Bei Beschwerden im Bereich des Bewegungsappartes z.B. Verspannungen, Verletzungen, Abnutzungen (Arthrose)

Wirbelsäule, Schultergürtel, Arme, Hände, Beine, Füße

 

Becken und innere Organe (Verdauungsstörungen, Reflux, ...)

 

Begleitung bei Zahnärztlichen und Kieferorthopädischen Behandlungen

 

Neurovegetative Störungen

 

 

 

Kraniosakrale Osteopathie

 

In der Kranisacralen Osteopathie arbeitet man mit dem sog. Primäre Atemmechanismus PAM, welcher vermutlich durch rhythmischen Pulsationen der Gehirn-Rückenmarksflüssigkeit entsteht und Bewegungen auf Gewebe und Knochen überträgt.
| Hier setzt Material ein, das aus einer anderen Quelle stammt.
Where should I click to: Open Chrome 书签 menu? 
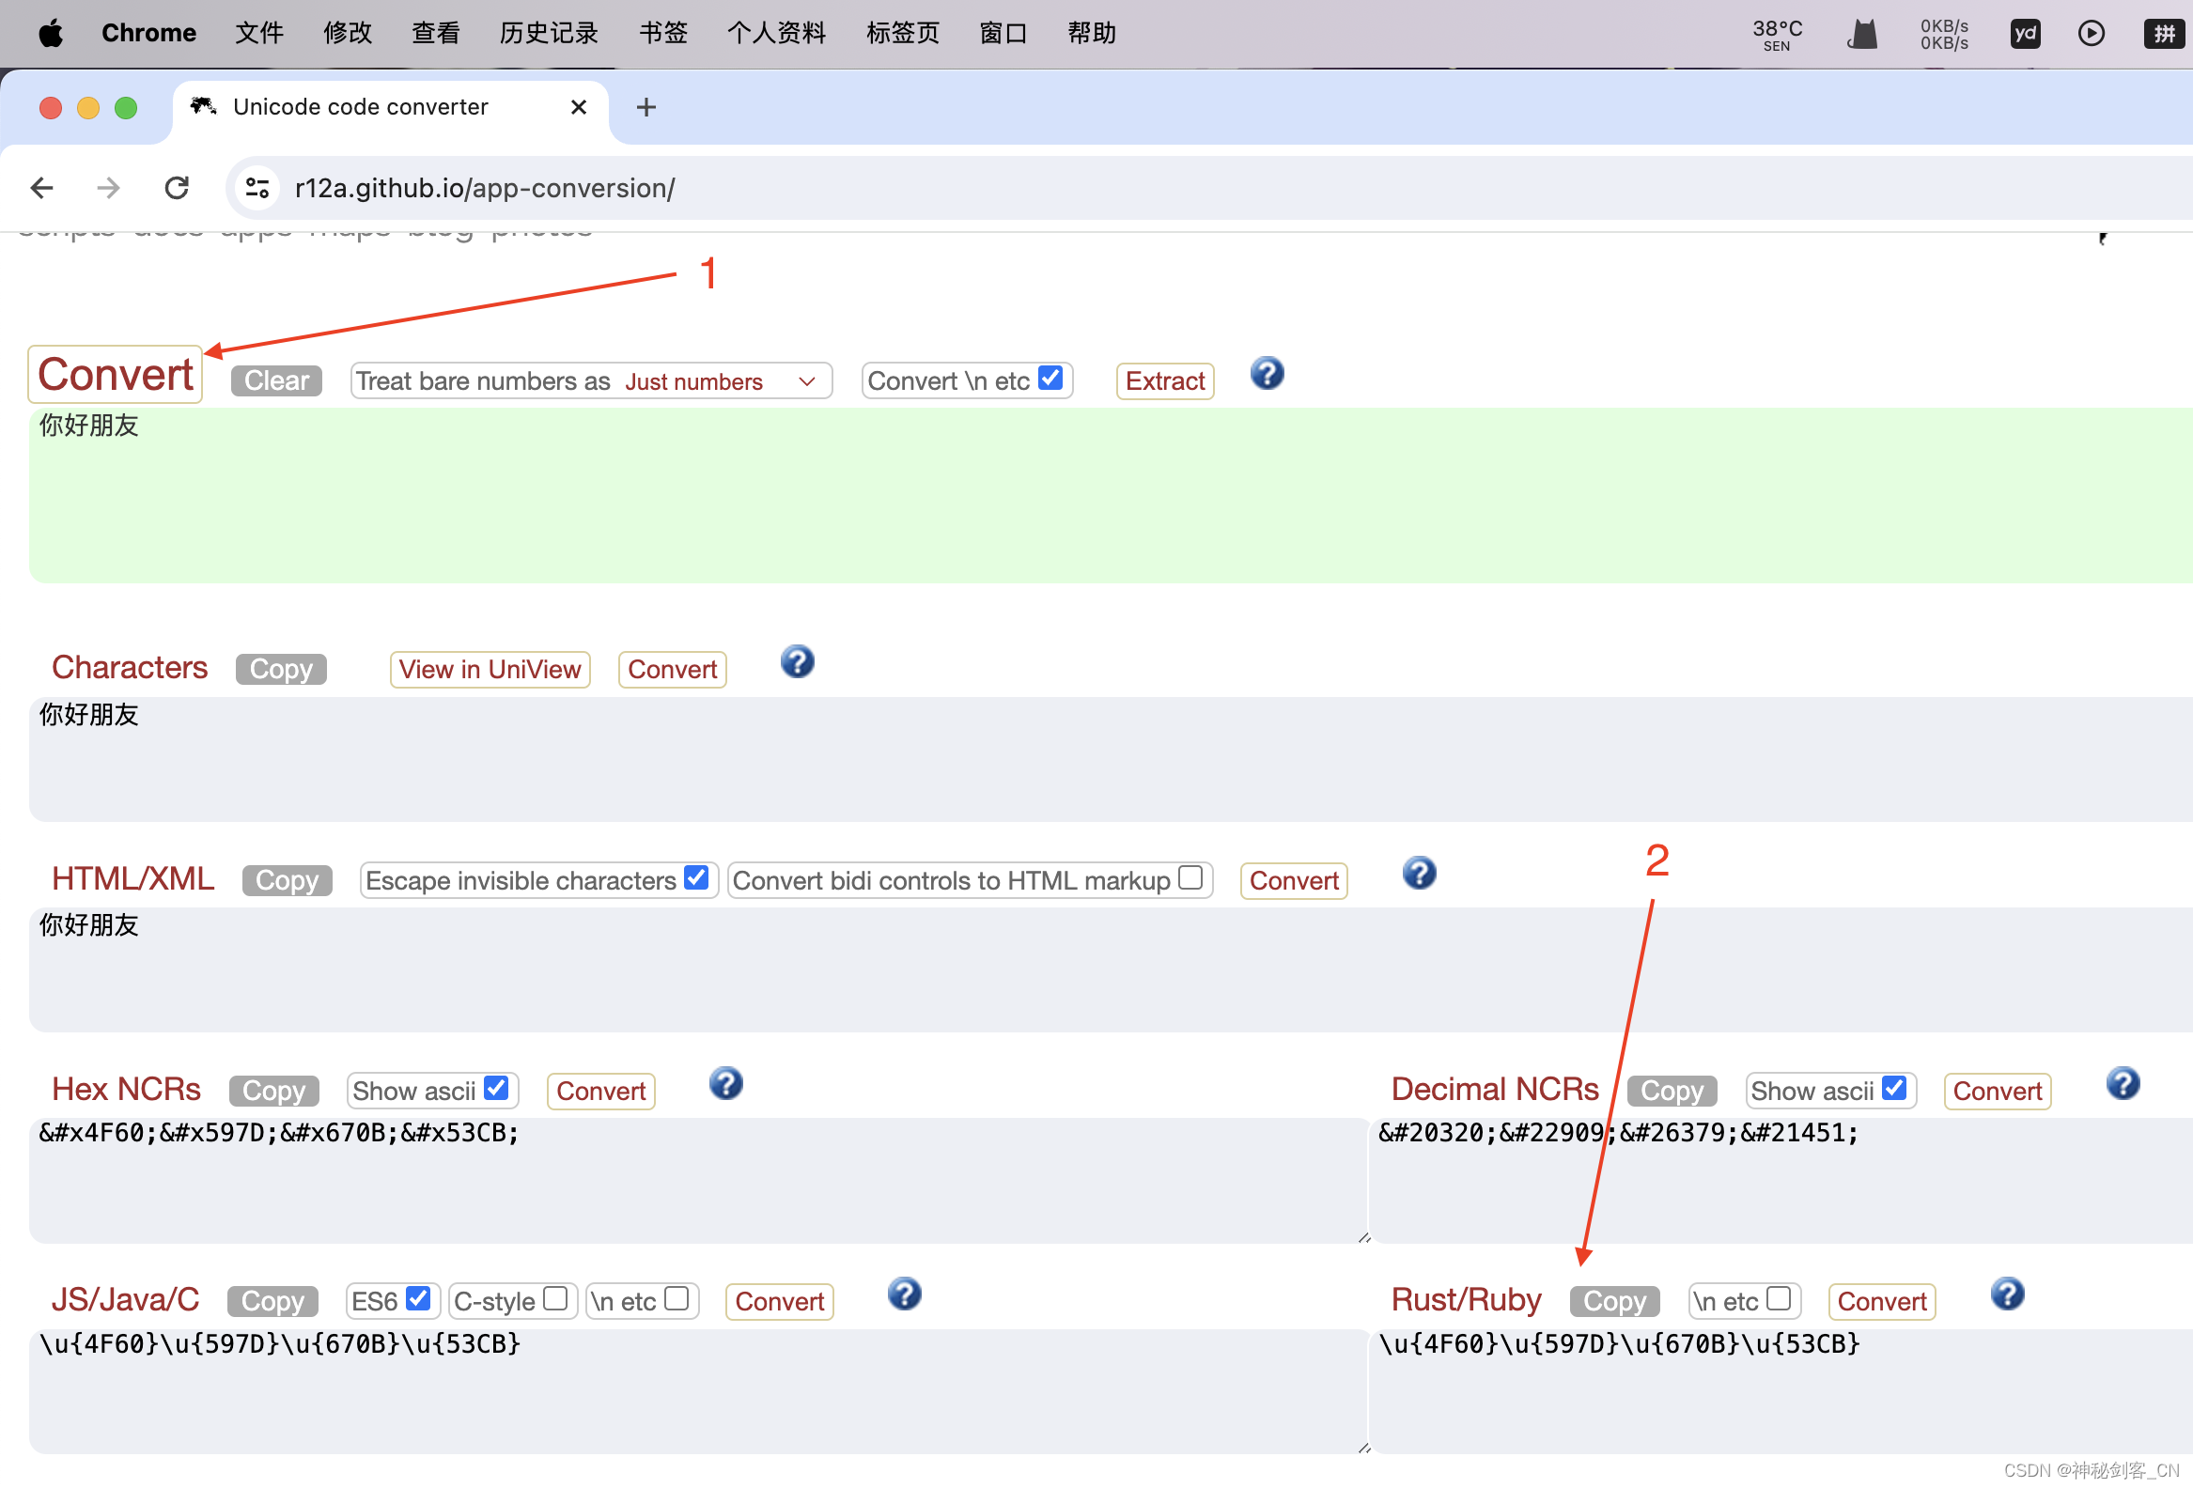[x=658, y=30]
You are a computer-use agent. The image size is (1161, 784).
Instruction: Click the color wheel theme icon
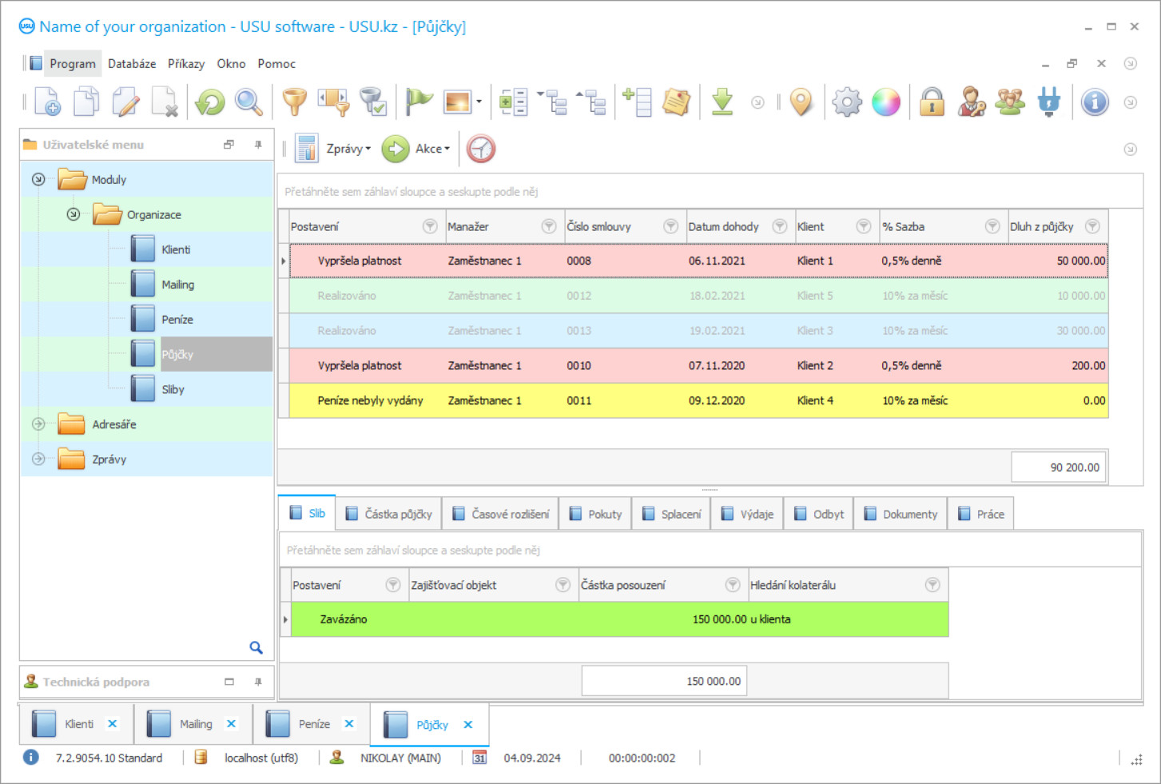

Die einzelnen Knochen des Schädels werden als beweglich angesehen und deren Spannungszustände als Ursache verschiedener Krankheiten gesehen. 

Dysbalancen können entstehen durch Stürze, traumatische Geburten (z.B. Kaiserschnitt), Zahn- und Kieferorthopädische Behandlungen (z.B. Zahnspangen), schlecht eingestellte Brillengestelle u.s.w.

 

 

 

 

 

 

 

Darmsanierung

Ein Großteil unserer Immunzellen befindet sich im Darm, ein gesunder Darm ist daher ausserordentlich wichtig für ein gut funktionierendes Immunsystem.

Die Oberfläche der Darmschleimhaut besteht aus Milliarden von Mikroorganismen. Darunter viele gute Darmbakterien, die Krankheitserreger in Schach halten. Kommt es aber zum Ungleichgewicht der Bakterien, so entstehen häufig Beschwerden wie Bauchschmerzen, Blähungen, Durchfall, Obstipation. Die Symptome müssen sich dabei nicht auf das Verdauungssystem beschränken. Kopfschmerzen, Migräne, vermehrte Müdigkeit, Abwehrschwäche, Akne, Allergien, Neurodermitis und Heuschnupfen können durch eine gestörte Besiedelung der Darmschleimhaut hervorgerufen werden.

In Zusammenarbeit mit einem namenhaften Labor untersuchen wir mittels einer Stuhlprobe das Mikrobiom und leiten eine gezielte Therapie ein.